2. Select Update iTunes Match from iTunes’ Store menu.
This is Apple’s go-to all-purpose troubleshooting fix. If anything is not working with iTunes Match, this should be the first thing you try. In my case, after initially subscribing to iTunes Match, I had several dozen songs listed as Error. After selecting the Update command, the songs were successfully matched. Actually, I had to select the command three or four times before everything possible was matched; I still have two songs that are stuck with an Error status.
Alternatively, if you want to attempt to fix a problem with just one song at a time, access the contextual menu for a problem song and select the Add to iCloud command.
If you have songs that are protected via DRM (digital rights management), make sure your computer is authorized for playback from the account that purchased the music. If you purchased all your music yourself, this should not be an issue. If not, any unauthorized protected songs will not upload or match to iCloud. To address this, authorize the computer via the Store -> Authorize this Computer command; then select Update iTunes Match.
3. Select Turn Off iTunes Match from iTunes’ Store menu. Then select to Turn On iTunes Match.
Don’t worry, doing this will not wipe out your prior matching. When you re-enable iTunes Match, what may have taken hours to do when you first subscribed should now only take a minute or two to restore. I had to use this technique to fix a failure to download songs from iCloud to my Mac.
As covered in a Macworld article by Jason Snell, you can delete songs that iTunes lists as Matched and select to download a presumably higher-quality version from iCloud. To get the improved version, you click the Download icon in the iCloud Download column.

While this technique has generally worked for me, I had one instance where clicking Download icons led to 5099 error messages. The message suggested that I check to see if I had an active network connection (I did). Quitting and relaunching iTunes did not help. Neither did selecting Update iTunes Match. However, turning iTunes Match off and back on again did the trick.
One interesting side note: Even when I could not get the songs to download, I could still play them. iTunes streamed the songs from iCloud, just as it would from an iOS device that was using iTunes Match.
More troubleshooting
You may run into trouble that cannot be fixed by any of the above techniques. Unfortunately, there is not much you can do at this point. Currently, Apple provides no additional tools for managing iTunes Match.
For example, I have had several instances where all but one or two songs in an album are listed as Matched. The remaining song(s) are listed as Uploaded. This means I cannot access the higher quality versions of the Uploaded songs. I know the songs should match because the entire album is available from the iTunes Store.
What can I do to force iTunes to match rather than upload these songs? As far as I can tell, there is nothing I can do—other than wait. A Macworld article confirms that others are seeing this same glitch. The consensus is that a server error is at fault. That is, it’s a problem in the cloud, not on your Mac; all you can do is hope that Apple will eventually address it.

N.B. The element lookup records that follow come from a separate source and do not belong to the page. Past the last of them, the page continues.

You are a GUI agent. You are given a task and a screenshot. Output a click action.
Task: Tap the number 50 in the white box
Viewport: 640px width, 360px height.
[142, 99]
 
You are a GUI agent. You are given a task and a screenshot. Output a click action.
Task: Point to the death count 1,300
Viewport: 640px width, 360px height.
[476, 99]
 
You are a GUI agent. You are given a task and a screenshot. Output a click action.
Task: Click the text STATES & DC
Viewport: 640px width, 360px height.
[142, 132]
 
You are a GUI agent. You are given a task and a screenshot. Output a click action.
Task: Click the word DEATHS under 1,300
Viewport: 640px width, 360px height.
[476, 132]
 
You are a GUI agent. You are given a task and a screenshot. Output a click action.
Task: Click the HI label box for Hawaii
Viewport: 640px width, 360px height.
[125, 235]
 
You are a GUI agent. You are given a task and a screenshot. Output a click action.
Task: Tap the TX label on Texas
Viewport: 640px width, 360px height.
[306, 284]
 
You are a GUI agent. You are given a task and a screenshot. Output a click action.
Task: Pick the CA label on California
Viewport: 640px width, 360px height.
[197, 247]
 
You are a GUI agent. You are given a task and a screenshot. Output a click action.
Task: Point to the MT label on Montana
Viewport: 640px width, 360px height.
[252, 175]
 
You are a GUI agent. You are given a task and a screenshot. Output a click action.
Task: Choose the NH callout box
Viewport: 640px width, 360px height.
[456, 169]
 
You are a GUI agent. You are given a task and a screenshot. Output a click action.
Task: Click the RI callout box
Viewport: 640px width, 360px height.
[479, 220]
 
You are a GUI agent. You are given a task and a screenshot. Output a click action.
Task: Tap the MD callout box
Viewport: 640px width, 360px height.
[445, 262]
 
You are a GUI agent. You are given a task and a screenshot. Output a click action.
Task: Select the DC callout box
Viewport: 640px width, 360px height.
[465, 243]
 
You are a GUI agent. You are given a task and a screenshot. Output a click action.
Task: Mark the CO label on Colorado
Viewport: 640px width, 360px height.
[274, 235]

Similarly, a friend of mine had a problem where, after subscribing to iCloud, most of his songs remained stuck in the “Waiting” status. None of the above-described fixes had any effect. He found several forums threads describing the same symptom—with no solution. In this case, after over a day of frustration, the problem fixed itself. Follow-up postings online indicated the remedy was happening at about the same time to all who were affected. Again, the implication is that this was a server error that Apple had resolved.